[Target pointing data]
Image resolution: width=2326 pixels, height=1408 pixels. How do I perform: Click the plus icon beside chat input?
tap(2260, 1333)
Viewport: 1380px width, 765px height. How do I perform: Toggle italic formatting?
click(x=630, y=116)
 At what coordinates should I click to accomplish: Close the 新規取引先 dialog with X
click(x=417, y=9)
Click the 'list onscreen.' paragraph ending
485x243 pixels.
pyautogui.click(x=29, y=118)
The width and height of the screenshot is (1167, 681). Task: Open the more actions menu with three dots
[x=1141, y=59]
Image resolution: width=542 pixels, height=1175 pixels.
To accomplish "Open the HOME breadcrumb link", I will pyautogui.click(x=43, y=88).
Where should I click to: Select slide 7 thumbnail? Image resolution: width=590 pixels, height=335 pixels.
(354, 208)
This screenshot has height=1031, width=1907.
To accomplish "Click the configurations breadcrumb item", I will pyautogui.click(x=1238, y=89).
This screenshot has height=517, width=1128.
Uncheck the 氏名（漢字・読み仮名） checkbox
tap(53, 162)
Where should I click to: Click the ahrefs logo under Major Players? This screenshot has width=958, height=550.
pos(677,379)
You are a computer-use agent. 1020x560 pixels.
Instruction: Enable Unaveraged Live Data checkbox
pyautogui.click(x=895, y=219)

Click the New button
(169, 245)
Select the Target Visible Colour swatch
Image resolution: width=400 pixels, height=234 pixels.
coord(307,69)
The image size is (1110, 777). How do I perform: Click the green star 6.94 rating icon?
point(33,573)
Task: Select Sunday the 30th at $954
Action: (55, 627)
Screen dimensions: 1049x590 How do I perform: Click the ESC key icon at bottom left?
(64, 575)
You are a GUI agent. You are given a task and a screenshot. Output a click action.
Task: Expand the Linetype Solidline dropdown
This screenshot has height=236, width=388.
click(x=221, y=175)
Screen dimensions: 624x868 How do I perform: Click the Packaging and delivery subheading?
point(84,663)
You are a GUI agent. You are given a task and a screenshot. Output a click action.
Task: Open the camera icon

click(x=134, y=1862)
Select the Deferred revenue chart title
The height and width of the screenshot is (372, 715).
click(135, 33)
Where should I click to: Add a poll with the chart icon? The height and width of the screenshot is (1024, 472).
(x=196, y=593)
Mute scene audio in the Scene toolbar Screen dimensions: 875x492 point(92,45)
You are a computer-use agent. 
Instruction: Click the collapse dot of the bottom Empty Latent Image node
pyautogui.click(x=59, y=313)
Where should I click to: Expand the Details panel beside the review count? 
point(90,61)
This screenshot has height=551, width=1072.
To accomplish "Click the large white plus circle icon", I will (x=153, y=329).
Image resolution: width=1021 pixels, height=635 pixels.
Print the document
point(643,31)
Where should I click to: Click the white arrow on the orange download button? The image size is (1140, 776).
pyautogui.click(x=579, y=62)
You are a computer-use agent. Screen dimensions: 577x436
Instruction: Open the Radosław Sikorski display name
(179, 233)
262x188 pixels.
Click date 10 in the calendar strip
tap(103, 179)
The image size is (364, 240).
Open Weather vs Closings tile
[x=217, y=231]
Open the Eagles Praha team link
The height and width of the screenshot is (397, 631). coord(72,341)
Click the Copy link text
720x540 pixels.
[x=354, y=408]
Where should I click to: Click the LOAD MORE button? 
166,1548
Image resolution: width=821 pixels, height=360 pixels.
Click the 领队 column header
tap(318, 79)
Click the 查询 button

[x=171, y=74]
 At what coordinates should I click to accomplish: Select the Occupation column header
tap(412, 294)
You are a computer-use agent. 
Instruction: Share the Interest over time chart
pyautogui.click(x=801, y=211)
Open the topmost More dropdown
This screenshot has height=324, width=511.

* [STATED TASK]
Return every line of the data above that contains the string "button", matching case exactly.

* [RESULT OF THE EXERCISE]
Click the New button
Where should I click to: Click the white arrow on the orange download button? The image size is (1140, 776).
Where should I click to: Click the LOAD MORE button? 
Click the 查询 button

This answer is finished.